===== RECORDS TO USE

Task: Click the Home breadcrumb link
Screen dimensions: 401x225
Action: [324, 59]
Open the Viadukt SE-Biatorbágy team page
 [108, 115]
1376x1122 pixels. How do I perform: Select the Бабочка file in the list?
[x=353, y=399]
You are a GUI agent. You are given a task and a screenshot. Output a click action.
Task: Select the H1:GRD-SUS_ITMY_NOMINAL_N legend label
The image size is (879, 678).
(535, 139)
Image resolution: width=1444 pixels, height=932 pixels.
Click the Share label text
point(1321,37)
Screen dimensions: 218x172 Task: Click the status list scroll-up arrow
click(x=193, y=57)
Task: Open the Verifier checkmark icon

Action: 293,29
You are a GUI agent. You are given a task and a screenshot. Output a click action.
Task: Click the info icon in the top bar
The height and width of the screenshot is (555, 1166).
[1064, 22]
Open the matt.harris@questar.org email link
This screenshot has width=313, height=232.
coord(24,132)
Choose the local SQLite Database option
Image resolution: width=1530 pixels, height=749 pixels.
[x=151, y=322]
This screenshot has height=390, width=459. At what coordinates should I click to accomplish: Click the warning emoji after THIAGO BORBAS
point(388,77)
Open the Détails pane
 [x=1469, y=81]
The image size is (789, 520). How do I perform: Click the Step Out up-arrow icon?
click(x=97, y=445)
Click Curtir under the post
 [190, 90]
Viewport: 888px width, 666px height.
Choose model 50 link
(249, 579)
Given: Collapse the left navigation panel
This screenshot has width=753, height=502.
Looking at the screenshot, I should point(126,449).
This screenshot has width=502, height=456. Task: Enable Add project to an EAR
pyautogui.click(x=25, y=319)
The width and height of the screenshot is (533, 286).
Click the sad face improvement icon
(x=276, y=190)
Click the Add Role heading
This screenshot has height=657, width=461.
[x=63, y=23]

==========

- TASK PROMPT
Retype every one of the rows above, keeping each line identical to how it appears.

- SOLVED PROBLEM
Task: Click the Home breadcrumb link
Screen dimensions: 401x225
Action: [324, 59]
Open the Viadukt SE-Biatorbágy team page
 [108, 115]
1376x1122 pixels. How do I perform: Select the Бабочка file in the list?
[x=353, y=399]
You are a GUI agent. You are given a task and a screenshot. Output a click action.
Task: Select the H1:GRD-SUS_ITMY_NOMINAL_N legend label
The image size is (879, 678).
(535, 139)
Image resolution: width=1444 pixels, height=932 pixels.
Click the Share label text
point(1321,37)
Screen dimensions: 218x172 Task: Click the status list scroll-up arrow
click(x=193, y=57)
Task: Open the Verifier checkmark icon

Action: 293,29
You are a GUI agent. You are given a task and a screenshot. Output a click action.
Task: Click the info icon in the top bar
The height and width of the screenshot is (555, 1166).
[1064, 22]
Open the matt.harris@questar.org email link
This screenshot has width=313, height=232.
coord(24,132)
Choose the local SQLite Database option
Image resolution: width=1530 pixels, height=749 pixels.
[x=151, y=322]
This screenshot has height=390, width=459. At what coordinates should I click to accomplish: Click the warning emoji after THIAGO BORBAS
point(388,77)
Open the Détails pane
 [x=1469, y=81]
The image size is (789, 520). How do I perform: Click the Step Out up-arrow icon?
click(x=97, y=445)
Click Curtir under the post
 [190, 90]
Viewport: 888px width, 666px height.
Choose model 50 link
(249, 579)
Given: Collapse the left navigation panel
This screenshot has width=753, height=502.
Looking at the screenshot, I should point(126,449).
This screenshot has width=502, height=456. Task: Enable Add project to an EAR
pyautogui.click(x=25, y=319)
The width and height of the screenshot is (533, 286).
Click the sad face improvement icon
(x=276, y=190)
Click the Add Role heading
This screenshot has height=657, width=461.
[x=63, y=23]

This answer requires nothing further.